Thursday, October 30, 2008
What We Get Back From Horses
Can you find my Beautiful Mustang? Thanks to Tracey from The Mustang Diaries, Mesteno, and On The Shores Of Carpenter Creek, who took this picture, I assume, at the Burns, OR holding facility. What an amazing 'Stang woman to document these wild babies and their herds. Thank you so much for finding this picture of my girl.
I was on a trail ride yesterday, and Tracey's logo on her Mustang Diary blog kept running through my mind--"Ride Wild or Stay in the Barn"! What a great saying--it really inspires me to do that cliff ride you see in The Man From Snowy River--or not--but certainly it inspired me to ride a bit higher in the saddle and with more bravery.
What is it that motivates all of us to adopt wild horses, spend all of our extra money (plus more) on hay, vet care, farrier, land, barns,--ride these huge creatures up hills and down valleys, stick by our lame ones, groom, feed, and clean their stalls day in and day out--take pictures of them, write about them, blog their lives, bond strongly with other horse people--what am I missing here? What makes us CRAZY for these animals?
I imagine there are lots of people out there scratching their heads wondering why.
I'm contemplating the theme of why our "passions" are vital to our lives. And, I'm thinking that, for me, my passions are what make me believe in myself and living. I assume it's the same for everyone.

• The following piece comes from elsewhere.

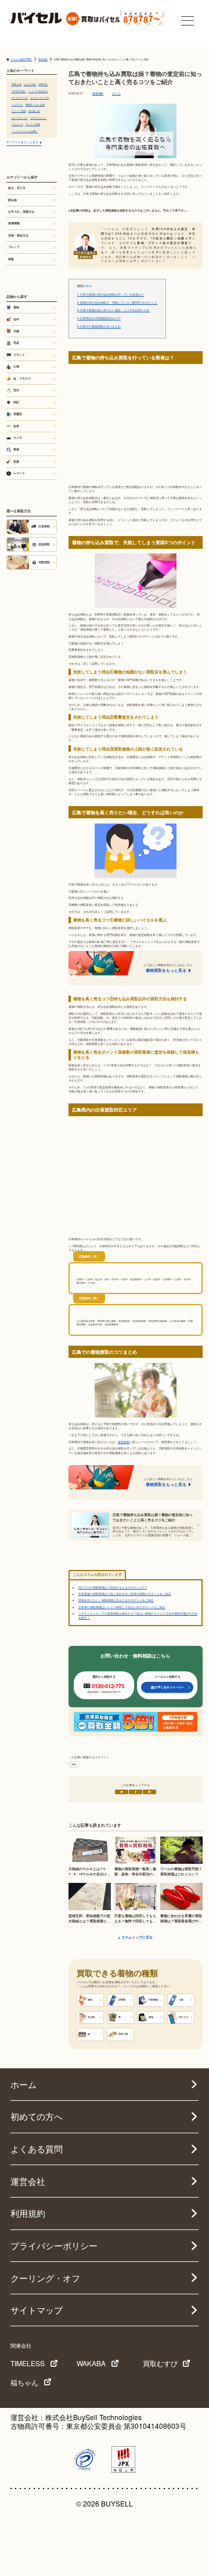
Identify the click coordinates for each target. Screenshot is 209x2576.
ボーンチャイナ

I remember when I first bought a horse--a little colt in Lewiston, ID for $500.00. I was 18 years old and didn't know a thing about horses--but I wanted one so bad. He was a weanling, and it would be a long time before me, a novice, would have him saddle trained. In the meantime, I purchased a 7 year old appy and tortured that poor horse with my ignorance. Oddly enough, he turned out pretty good, and I had a man stop by the pasture one day--watching him--and offer me money right there on the spot to buy him for his wife. At that point, my baby had grown up and I couldn't ride two horses, so I sold him.
Those were hard times. I was a college student and had to work two, and sometimes three jobs, to afford the care of my horses. Eventually, I had to admit I couldn't do it anymore, and I sold my baby when he was fully trained--he was sold to another man for his wife. (I was good at training horses for "wives", apparently.)
There was a void in me for many years--as I waited patiently to return to horses--but the void was filled with raising my three children and dreaming of the day I could afford a property in the country somewhere, large enough to keep horses right there by me.
Then, my life took a turn for the worst--my marriage of thirteen years collapsed, and at that very time--a time when I had all these feelings of failure and lost hopes and dreams and sense of self--I found out I had melanoma, too.
What a feeling, I can hardly describe, of hopelessness. Not only had my vision of myself and my future ended in chaos, but my body also seemed set on death at the too young age of 34.
So, this is where the "passions' came into play. In all that loss I had to dig deep and find what was "true" about myself. Was I a complete failure, as I felt--or was there something in me worth preserving--something good. I rebuilt myself block by block--only putting blocks in the foundation that were "true"--beliefs about spirituality, my place in the world, animals, others--each block had to be tested and genuine--no one else's--put there by me and me alone. I wanted to resurrect a self that was my real self. And then it didn't matter if no one else liked or loved me--I'd at least love myself.
Horses were a block that was true and deep. They provided a mirror to me of my weaknesses--my fears, but also my strengths. Working with them developed my strengths--and continues to develop them day by day.
I owe them so much--that their care seems a small price to pay. Lucky for me, my husband feels the same way and is equally challenged by horses. They provide him an outlet to work with his hands and see the fruit of his labors--something psychiatry rarely does.
When we go after what we really love, doors open up and we meet friends who share our passions and provide opportunities to expand on them. That happened for me here in Spokane when a group of women opened up their hearts and lives to me and my daughter when we moved here two years ago and started the non-profit club, Moms Daughters & Horses-- a club that has grown and expanded its deep-hearted charity.
Now that circle of friends has expanded to the Mustang women who have mentored me since I adopted Beautiful.
Horse women are a special breed, that's for sure-and I'm very thankful to be at this place in life--it was a hard road to get here, and I'm sure there'll be more challenges ahead, but I believe if you take it day by day and do your best to be honest with yourself along the way, you'll be prepared to face whatever comes your way.
There's a saying I once heard from a cowboy, "Never hold a grudge against a horse--every day is a new day for them." He said this after my horse, Cowboy, had taken a kick at me and I was about ready to sell him. Turns out, he was right, and Cowboy has turned out to be my fast friend and main horse. There's nothing I enjoy more than a ride with my 'Boy. But what if I had nursed those bad feelings--that grudge--and sold him back then because of his temporary failure?
There's a lot we can learn from this journey with horses. Happy Trails!